**Task description**
Copy out the listing below, renaming "warning triangle icon" to "alert triangle icon" wherever it occurs and leaving everything else unchanged.

**Records for the task**
********
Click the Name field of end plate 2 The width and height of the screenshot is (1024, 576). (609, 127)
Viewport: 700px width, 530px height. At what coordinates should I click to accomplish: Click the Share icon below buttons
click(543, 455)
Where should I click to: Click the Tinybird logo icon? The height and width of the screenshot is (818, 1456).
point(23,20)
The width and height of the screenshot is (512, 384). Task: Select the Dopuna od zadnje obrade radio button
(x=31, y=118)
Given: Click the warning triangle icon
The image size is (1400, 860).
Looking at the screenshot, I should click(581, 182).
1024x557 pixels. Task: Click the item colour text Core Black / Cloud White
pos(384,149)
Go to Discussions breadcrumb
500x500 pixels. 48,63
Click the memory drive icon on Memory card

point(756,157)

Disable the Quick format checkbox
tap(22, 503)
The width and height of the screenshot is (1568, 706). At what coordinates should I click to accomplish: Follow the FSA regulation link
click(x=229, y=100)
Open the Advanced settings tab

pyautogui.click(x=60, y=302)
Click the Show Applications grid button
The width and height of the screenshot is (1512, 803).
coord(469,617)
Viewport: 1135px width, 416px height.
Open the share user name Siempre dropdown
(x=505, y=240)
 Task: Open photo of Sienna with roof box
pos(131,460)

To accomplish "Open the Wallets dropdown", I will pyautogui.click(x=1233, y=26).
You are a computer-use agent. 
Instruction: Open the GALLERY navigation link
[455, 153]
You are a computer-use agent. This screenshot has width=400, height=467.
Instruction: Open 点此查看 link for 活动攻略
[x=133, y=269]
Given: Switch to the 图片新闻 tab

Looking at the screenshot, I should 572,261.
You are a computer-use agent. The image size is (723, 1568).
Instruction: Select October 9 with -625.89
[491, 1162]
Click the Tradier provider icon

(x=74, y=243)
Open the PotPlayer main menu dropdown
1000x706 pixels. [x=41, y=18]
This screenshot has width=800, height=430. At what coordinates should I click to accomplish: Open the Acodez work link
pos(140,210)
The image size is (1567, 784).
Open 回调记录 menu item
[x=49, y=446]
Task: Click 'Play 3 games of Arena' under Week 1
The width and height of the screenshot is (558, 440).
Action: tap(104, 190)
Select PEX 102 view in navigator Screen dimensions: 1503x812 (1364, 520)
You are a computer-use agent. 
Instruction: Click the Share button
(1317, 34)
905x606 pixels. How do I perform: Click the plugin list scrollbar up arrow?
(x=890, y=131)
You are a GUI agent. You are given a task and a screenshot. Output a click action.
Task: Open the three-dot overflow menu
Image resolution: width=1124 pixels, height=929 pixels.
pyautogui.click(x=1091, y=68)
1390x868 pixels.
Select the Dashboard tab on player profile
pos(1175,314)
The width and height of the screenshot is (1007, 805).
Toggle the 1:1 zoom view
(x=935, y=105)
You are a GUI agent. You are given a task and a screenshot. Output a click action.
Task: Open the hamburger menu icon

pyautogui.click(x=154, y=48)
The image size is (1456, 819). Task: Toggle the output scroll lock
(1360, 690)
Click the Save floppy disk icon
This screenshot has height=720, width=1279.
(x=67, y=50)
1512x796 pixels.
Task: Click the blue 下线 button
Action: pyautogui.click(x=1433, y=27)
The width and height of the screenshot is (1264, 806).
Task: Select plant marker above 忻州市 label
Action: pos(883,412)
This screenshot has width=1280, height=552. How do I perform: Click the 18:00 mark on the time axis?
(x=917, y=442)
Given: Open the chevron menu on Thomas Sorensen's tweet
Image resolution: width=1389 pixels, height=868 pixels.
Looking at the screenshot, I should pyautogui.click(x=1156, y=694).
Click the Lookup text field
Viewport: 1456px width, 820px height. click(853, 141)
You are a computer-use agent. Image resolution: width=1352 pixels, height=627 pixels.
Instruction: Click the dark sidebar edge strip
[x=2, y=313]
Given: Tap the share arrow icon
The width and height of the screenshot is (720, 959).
********
**Answer to this task**
Click the Name field of end plate 2 The width and height of the screenshot is (1024, 576). (609, 127)
Viewport: 700px width, 530px height. At what coordinates should I click to accomplish: Click the Share icon below buttons
click(543, 455)
Where should I click to: Click the Tinybird logo icon? The height and width of the screenshot is (818, 1456).
point(23,20)
The width and height of the screenshot is (512, 384). Task: Select the Dopuna od zadnje obrade radio button
(x=31, y=118)
Given: Click the alert triangle icon
The image size is (1400, 860).
Looking at the screenshot, I should click(581, 182).
1024x557 pixels. Task: Click the item colour text Core Black / Cloud White
pos(384,149)
Go to Discussions breadcrumb
500x500 pixels. 48,63
Click the memory drive icon on Memory card

point(756,157)

Disable the Quick format checkbox
tap(22, 503)
The width and height of the screenshot is (1568, 706). At what coordinates should I click to accomplish: Follow the FSA regulation link
click(x=229, y=100)
Open the Advanced settings tab

pyautogui.click(x=60, y=302)
Click the Show Applications grid button
The width and height of the screenshot is (1512, 803).
coord(469,617)
Viewport: 1135px width, 416px height.
Open the share user name Siempre dropdown
(x=505, y=240)
 Task: Open photo of Sienna with roof box
pos(131,460)

To accomplish "Open the Wallets dropdown", I will pyautogui.click(x=1233, y=26).
You are a computer-use agent. 
Instruction: Open the GALLERY navigation link
[455, 153]
You are a computer-use agent. This screenshot has width=400, height=467.
Instruction: Open 点此查看 link for 活动攻略
[x=133, y=269]
Given: Switch to the 图片新闻 tab

Looking at the screenshot, I should 572,261.
You are a computer-use agent. The image size is (723, 1568).
Instruction: Select October 9 with -625.89
[491, 1162]
Click the Tradier provider icon

(x=74, y=243)
Open the PotPlayer main menu dropdown
1000x706 pixels. [x=41, y=18]
This screenshot has width=800, height=430. At what coordinates should I click to accomplish: Open the Acodez work link
pos(140,210)
The image size is (1567, 784).
Open 回调记录 menu item
[x=49, y=446]
Task: Click 'Play 3 games of Arena' under Week 1
The width and height of the screenshot is (558, 440).
Action: tap(104, 190)
Select PEX 102 view in navigator Screen dimensions: 1503x812 (1364, 520)
You are a computer-use agent. 
Instruction: Click the Share button
(1317, 34)
905x606 pixels. How do I perform: Click the plugin list scrollbar up arrow?
(x=890, y=131)
You are a GUI agent. You are given a task and a screenshot. Output a click action.
Task: Open the three-dot overflow menu
Image resolution: width=1124 pixels, height=929 pixels.
pyautogui.click(x=1091, y=68)
1390x868 pixels.
Select the Dashboard tab on player profile
pos(1175,314)
The width and height of the screenshot is (1007, 805).
Toggle the 1:1 zoom view
(x=935, y=105)
You are a GUI agent. You are given a task and a screenshot. Output a click action.
Task: Open the hamburger menu icon

pyautogui.click(x=154, y=48)
The image size is (1456, 819). Task: Toggle the output scroll lock
(1360, 690)
Click the Save floppy disk icon
This screenshot has height=720, width=1279.
(x=67, y=50)
1512x796 pixels.
Task: Click the blue 下线 button
Action: pyautogui.click(x=1433, y=27)
The width and height of the screenshot is (1264, 806).
Task: Select plant marker above 忻州市 label
Action: pos(883,412)
This screenshot has width=1280, height=552. How do I perform: Click the 18:00 mark on the time axis?
(x=917, y=442)
Given: Open the chevron menu on Thomas Sorensen's tweet
Image resolution: width=1389 pixels, height=868 pixels.
Looking at the screenshot, I should pyautogui.click(x=1156, y=694).
Click the Lookup text field
Viewport: 1456px width, 820px height. click(853, 141)
You are a computer-use agent. Image resolution: width=1352 pixels, height=627 pixels.
Instruction: Click the dark sidebar edge strip
[x=2, y=313]
Given: Tap the share arrow icon
The width and height of the screenshot is (720, 959).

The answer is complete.